§ **GIVEN ENTRIES**
——————

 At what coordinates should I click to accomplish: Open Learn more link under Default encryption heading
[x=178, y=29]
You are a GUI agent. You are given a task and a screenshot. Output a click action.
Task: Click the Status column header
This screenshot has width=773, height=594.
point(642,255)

——————

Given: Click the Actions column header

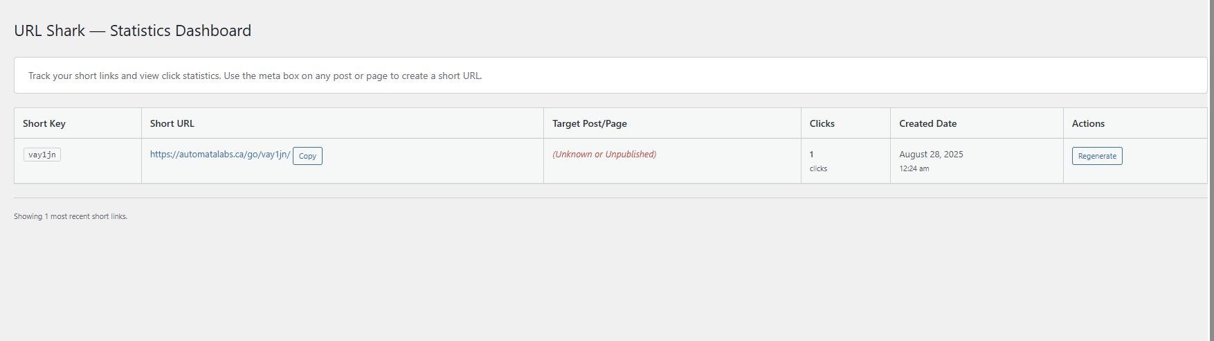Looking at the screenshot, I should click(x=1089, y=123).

——————

§ **PROBLEM TO WORK ON**
One stretch of the lines above is wanted, from the line that contains "At what coordinates" through the line that contains "Task: Click the Status column header". Output it exactly.

§ **ANSWER TO THIS EXERCISE**
 At what coordinates should I click to accomplish: Open Learn more link under Default encryption heading
[x=178, y=29]
You are a GUI agent. You are given a task and a screenshot. Output a click action.
Task: Click the Status column header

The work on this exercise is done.